*Por hacer*
Convierte todas las líneas de los datos siguientes en una tabla Markdown con dos columnas, Núm y Línea. Núm lleva el número de fila y Línea el texto de cada línea, sin incluir las líneas en blanco.

*Datos de entrada*
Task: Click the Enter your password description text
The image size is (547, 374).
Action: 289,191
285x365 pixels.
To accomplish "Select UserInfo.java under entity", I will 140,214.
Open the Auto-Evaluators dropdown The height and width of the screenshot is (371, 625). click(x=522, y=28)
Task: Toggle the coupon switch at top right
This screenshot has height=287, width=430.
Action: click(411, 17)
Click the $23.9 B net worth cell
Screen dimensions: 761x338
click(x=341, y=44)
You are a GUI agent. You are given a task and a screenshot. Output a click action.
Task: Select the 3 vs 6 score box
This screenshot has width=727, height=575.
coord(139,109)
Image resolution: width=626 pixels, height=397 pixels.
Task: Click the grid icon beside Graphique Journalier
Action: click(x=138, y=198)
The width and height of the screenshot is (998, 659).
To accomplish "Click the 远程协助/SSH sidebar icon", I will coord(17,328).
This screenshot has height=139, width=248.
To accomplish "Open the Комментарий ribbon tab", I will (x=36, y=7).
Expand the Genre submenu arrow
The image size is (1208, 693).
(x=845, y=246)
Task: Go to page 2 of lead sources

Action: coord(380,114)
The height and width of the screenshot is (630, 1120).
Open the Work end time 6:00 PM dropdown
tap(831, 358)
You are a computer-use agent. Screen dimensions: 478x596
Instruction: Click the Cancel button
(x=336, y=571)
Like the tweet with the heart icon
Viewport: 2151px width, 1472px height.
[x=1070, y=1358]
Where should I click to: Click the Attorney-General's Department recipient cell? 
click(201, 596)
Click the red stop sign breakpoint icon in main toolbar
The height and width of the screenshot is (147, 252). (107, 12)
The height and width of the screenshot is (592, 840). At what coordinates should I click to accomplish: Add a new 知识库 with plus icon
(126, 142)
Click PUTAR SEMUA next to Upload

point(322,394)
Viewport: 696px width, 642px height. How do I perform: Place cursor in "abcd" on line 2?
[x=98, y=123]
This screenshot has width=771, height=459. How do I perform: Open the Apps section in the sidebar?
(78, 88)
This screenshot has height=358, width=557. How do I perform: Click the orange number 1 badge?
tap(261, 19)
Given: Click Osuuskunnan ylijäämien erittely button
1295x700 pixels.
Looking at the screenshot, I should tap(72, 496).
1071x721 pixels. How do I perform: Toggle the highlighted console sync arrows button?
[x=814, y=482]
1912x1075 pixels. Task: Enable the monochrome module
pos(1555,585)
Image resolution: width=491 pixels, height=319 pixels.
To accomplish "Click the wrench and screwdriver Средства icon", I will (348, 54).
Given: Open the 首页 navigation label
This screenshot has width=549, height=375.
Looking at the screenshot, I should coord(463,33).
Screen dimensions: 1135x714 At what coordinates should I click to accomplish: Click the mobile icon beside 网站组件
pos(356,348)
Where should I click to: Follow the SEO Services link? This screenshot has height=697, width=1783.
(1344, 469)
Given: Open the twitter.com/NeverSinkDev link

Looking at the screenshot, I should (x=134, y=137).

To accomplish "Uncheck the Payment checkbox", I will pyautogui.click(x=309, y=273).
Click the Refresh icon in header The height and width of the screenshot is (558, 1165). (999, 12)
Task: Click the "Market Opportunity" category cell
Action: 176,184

*Resultado del ejercicio*
| Núm | Línea |
|---|---|
| 1 | Task: Click the Enter your password description text |
| 2 | The image size is (547, 374). |
| 3 | Action: 289,191 |
| 4 | 285x365 pixels. |
| 5 | To accomplish "Select UserInfo.java under entity", I will 140,214. |
| 6 | Open the Auto-Evaluators dropdown The height and width of the screenshot is (371, 625). click(x=522, y=28) |
| 7 | Task: Toggle the coupon switch at top right |
| 8 | This screenshot has height=287, width=430. |
| 9 | Action: click(411, 17) |
| 10 | Click the $23.9 B net worth cell |
| 11 | Screen dimensions: 761x338 |
| 12 | click(x=341, y=44) |
| 13 | You are a GUI agent. You are given a task and a screenshot. Output a click action. |
| 14 | Task: Select the 3 vs 6 score box |
| 15 | This screenshot has width=727, height=575. |
| 16 | coord(139,109) |
| 17 | Image resolution: width=626 pixels, height=397 pixels. |
| 18 | Task: Click the grid icon beside Graphique Journalier |
| 19 | Action: click(x=138, y=198) |
| 20 | The width and height of the screenshot is (998, 659). |
| 21 | To accomplish "Click the 远程协助/SSH sidebar icon", I will coord(17,328). |
| 22 | This screenshot has height=139, width=248. |
| 23 | To accomplish "Open the Комментарий ribbon tab", I will (x=36, y=7). |
| 24 | Expand the Genre submenu arrow |
| 25 | The image size is (1208, 693). |
| 26 | (x=845, y=246) |
| 27 | Task: Go to page 2 of lead sources |
| 28 | Action: coord(380,114) |
| 29 | The height and width of the screenshot is (630, 1120). |
| 30 | Open the Work end time 6:00 PM dropdown |
| 31 | tap(831, 358) |
| 32 | You are a computer-use agent. Screen dimensions: 478x596 |
| 33 | Instruction: Click the Cancel button |
| 34 | (x=336, y=571) |
| 35 | Like the tweet with the heart icon |
| 36 | Viewport: 2151px width, 1472px height. |
| 37 | [x=1070, y=1358] |
| 38 | Where should I click to: Click the Attorney-General's Department recipient cell?  |
| 39 | click(201, 596) |
| 40 | Click the red stop sign breakpoint icon in main toolbar |
| 41 | The height and width of the screenshot is (147, 252). (107, 12) |
| 42 | The height and width of the screenshot is (592, 840). At what coordinates should I click to accomplish: Add a new 知识库 with plus icon |
| 43 | (126, 142) |
| 44 | Click PUTAR SEMUA next to Upload |
| 45 | point(322,394) |
| 46 | Viewport: 696px width, 642px height. How do I perform: Place cursor in "abcd" on line 2? |
| 47 | [x=98, y=123] |
| 48 | This screenshot has width=771, height=459. How do I perform: Open the Apps section in the sidebar? |
| 49 | (78, 88) |
| 50 | This screenshot has height=358, width=557. How do I perform: Click the orange number 1 badge? |
| 51 | tap(261, 19) |
| 52 | Given: Click Osuuskunnan ylijäämien erittely button |
| 53 | 1295x700 pixels. |
| 54 | Looking at the screenshot, I should tap(72, 496). |
| 55 | 1071x721 pixels. How do I perform: Toggle the highlighted console sync arrows button? |
| 56 | [x=814, y=482] |
| 57 | 1912x1075 pixels. Task: Enable the monochrome module |
| 58 | pos(1555,585) |
| 59 | Image resolution: width=491 pixels, height=319 pixels. |
| 60 | To accomplish "Click the wrench and screwdriver Средства icon", I will (348, 54). |
| 61 | Given: Open the 首页 navigation label |
| 62 | This screenshot has width=549, height=375. |
| 63 | Looking at the screenshot, I should coord(463,33). |
| 64 | Screen dimensions: 1135x714 At what coordinates should I click to accomplish: Click the mobile icon beside 网站组件 |
| 65 | pos(356,348) |
| 66 | Where should I click to: Follow the SEO Services link? This screenshot has height=697, width=1783. |
| 67 | (1344, 469) |
| 68 | Given: Open the twitter.com/NeverSinkDev link |
| 69 | Looking at the screenshot, I should (x=134, y=137). |
| 70 | To accomplish "Uncheck the Payment checkbox", I will pyautogui.click(x=309, y=273). |
| 71 | Click the Refresh icon in header The height and width of the screenshot is (558, 1165). (999, 12) |
| 72 | Task: Click the "Market Opportunity" category cell |
| 73 | Action: 176,184 |